§ WORK INSTRUCTIONS:
The expected output is the first line of the data below and every line after it, up to and including the line containing "Task: Toggle the sidebar visibility control", each reproduced exactly.
DATASET RECORDS: Begin
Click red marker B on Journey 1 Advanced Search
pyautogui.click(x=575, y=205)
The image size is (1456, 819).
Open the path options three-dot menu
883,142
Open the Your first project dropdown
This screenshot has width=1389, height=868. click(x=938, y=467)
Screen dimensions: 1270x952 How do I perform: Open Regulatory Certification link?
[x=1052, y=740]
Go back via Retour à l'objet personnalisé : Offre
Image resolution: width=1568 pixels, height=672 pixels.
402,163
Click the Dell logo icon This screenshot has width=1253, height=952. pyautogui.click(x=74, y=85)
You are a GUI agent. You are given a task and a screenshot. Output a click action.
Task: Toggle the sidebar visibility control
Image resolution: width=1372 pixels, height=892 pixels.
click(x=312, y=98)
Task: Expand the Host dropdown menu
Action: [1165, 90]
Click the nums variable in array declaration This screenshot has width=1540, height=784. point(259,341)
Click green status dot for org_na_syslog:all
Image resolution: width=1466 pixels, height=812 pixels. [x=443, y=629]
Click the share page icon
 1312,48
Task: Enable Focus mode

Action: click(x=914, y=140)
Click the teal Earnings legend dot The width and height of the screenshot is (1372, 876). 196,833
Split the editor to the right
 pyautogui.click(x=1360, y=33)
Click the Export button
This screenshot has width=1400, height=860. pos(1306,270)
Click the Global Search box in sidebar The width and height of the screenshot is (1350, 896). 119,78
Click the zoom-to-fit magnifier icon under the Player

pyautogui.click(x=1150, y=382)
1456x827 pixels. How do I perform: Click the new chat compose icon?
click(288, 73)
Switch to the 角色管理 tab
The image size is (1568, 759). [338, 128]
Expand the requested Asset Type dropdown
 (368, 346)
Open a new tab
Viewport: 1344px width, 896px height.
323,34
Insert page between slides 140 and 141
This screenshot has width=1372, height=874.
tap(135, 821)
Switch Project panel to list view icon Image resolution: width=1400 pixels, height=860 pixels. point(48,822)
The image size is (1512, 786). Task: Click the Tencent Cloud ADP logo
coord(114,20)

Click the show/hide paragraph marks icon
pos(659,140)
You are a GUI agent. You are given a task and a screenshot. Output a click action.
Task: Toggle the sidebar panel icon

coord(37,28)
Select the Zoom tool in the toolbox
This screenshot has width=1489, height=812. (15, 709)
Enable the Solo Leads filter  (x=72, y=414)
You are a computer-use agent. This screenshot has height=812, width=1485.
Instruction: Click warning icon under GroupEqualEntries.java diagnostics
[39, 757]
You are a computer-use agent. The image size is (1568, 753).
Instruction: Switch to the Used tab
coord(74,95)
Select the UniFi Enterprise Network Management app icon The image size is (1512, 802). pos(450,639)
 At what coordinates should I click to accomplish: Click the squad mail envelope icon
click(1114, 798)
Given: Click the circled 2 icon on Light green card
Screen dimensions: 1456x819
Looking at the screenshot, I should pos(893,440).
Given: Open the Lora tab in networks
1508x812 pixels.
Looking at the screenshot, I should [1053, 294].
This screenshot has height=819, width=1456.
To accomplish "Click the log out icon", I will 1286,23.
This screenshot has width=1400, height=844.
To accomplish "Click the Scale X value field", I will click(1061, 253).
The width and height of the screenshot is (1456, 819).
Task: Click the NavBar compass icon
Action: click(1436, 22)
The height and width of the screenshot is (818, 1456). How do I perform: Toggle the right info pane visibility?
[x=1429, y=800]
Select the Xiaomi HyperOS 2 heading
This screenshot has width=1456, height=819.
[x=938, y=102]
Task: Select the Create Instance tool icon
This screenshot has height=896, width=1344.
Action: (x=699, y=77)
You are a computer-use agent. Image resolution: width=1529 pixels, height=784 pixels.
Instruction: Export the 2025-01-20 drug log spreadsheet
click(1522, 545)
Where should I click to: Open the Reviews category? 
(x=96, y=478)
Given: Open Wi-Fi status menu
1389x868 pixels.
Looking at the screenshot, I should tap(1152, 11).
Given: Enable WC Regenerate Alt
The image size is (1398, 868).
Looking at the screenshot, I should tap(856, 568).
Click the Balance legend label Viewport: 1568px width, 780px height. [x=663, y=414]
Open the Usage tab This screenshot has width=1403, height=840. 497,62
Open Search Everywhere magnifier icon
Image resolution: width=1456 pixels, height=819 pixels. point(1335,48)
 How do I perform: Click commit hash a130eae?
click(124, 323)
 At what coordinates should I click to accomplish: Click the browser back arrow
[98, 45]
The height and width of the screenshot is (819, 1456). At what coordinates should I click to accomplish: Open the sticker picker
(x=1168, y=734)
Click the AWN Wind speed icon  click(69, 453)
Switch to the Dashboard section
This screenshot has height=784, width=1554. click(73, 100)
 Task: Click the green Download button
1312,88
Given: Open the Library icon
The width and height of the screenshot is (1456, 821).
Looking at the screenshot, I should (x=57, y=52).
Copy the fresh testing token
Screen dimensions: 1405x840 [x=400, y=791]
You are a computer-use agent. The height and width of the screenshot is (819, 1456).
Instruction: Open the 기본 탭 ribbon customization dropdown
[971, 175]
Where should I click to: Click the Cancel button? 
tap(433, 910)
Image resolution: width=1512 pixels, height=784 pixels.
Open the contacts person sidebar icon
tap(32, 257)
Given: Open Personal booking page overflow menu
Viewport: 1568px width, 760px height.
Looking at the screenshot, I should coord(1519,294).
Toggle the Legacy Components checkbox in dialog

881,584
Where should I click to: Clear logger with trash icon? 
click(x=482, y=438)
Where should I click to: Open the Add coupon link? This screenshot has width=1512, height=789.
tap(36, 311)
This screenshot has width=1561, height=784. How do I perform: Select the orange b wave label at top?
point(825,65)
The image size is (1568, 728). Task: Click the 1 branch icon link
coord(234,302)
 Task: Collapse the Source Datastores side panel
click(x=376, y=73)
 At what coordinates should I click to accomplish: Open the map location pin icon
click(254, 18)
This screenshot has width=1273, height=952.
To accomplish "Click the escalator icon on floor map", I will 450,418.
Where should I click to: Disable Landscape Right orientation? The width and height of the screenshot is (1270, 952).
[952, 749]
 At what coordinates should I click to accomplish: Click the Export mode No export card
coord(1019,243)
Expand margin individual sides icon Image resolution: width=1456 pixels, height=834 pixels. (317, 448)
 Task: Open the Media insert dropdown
DATASET RECORDS: End
§ SOLUTION FOR THIS EXERCISE:
Click red marker B on Journey 1 Advanced Search
pyautogui.click(x=575, y=205)
The image size is (1456, 819).
Open the path options three-dot menu
883,142
Open the Your first project dropdown
This screenshot has width=1389, height=868. click(x=938, y=467)
Screen dimensions: 1270x952 How do I perform: Open Regulatory Certification link?
[x=1052, y=740]
Go back via Retour à l'objet personnalisé : Offre
Image resolution: width=1568 pixels, height=672 pixels.
402,163
Click the Dell logo icon This screenshot has width=1253, height=952. pyautogui.click(x=74, y=85)
You are a GUI agent. You are given a task and a screenshot. Output a click action.
Task: Toggle the sidebar visibility control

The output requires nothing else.